The Army feels that it’s going to be a really long war. They believe that this pretense of running special operations should be abandoned and some people in the Army establishment are saying this openly. For instance, Vladimir Kvachkov—he’s a former colonel of Special Forces. He is respected in the Army because of his war record in Afghanistan. And he became prominent in 2005. He was actually charged with trying to kill Anatoly Chubais, a big name in the Russian reformist government back in the nineteen-nineties. Lots of Russians blame Chubais for the way reforms went in the nineties. So, allegedly, Kvachkov tried to kill him. He got caught and sent to prison, and then got acquitted and released. On May 19th, a statement signed by Kvachkov, which lots of people inside of the Army support, said that, Look, we need to admit that we lost the first stage of this war.
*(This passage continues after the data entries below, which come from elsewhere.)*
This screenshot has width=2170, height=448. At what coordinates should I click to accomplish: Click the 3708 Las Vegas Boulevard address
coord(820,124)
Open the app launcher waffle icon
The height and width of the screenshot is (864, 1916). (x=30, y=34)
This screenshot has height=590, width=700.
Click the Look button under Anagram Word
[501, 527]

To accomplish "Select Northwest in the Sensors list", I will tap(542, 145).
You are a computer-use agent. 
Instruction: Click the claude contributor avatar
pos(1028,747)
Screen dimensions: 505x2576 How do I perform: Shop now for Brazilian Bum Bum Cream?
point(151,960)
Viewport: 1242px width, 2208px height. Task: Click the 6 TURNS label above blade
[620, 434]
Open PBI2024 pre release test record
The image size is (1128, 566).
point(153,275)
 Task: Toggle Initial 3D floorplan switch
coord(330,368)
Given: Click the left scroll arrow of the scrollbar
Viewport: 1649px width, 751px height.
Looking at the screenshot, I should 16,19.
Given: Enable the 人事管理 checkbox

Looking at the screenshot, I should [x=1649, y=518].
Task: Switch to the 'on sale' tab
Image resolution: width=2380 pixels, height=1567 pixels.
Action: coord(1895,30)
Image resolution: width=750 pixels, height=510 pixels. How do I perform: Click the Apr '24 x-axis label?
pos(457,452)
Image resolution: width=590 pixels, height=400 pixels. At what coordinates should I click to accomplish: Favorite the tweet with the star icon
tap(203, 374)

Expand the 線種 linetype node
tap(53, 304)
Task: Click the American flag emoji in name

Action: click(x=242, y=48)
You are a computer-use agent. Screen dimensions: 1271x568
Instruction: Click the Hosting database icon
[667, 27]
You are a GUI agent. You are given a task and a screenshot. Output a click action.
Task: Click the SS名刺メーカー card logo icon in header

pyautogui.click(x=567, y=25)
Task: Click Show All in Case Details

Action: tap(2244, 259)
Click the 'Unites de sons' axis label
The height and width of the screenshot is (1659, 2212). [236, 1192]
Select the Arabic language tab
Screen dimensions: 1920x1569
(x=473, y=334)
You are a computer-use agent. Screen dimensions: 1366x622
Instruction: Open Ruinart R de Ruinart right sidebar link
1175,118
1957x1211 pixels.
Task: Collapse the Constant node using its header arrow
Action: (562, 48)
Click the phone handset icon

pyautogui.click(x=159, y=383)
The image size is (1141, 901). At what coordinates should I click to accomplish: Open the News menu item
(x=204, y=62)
The Special Forces part of the war didn’t work and the Russian armies were told to retreat from the Kyiv region and Kharkiv, so now we need to accept it’s a big war and we need to adjust our strategy. And I talked to some people inside of the military, and they are supportive of this point of view.

But do we know what the goals of this war are?

No, that’s the most interesting thing. The thinking is that, look, we are sustaining heavy casualties and suffering a lot, so the goal of occupying the Donbas cannot be the objective of such a war. We need something a bit more ambitious, and some pro-military channels on Telegram have just conducted polls and asked their subscribers, “What do you think? When will the objective for this war be achieved?” And only six per cent of people said that it would be achieved with the “liberation” of the Donbas, while thirty-three per cent said it would be when the whole of Ukraine capitulates unconditionally. People in the military and people close to the military want something much more ambitious than what Putin is saying.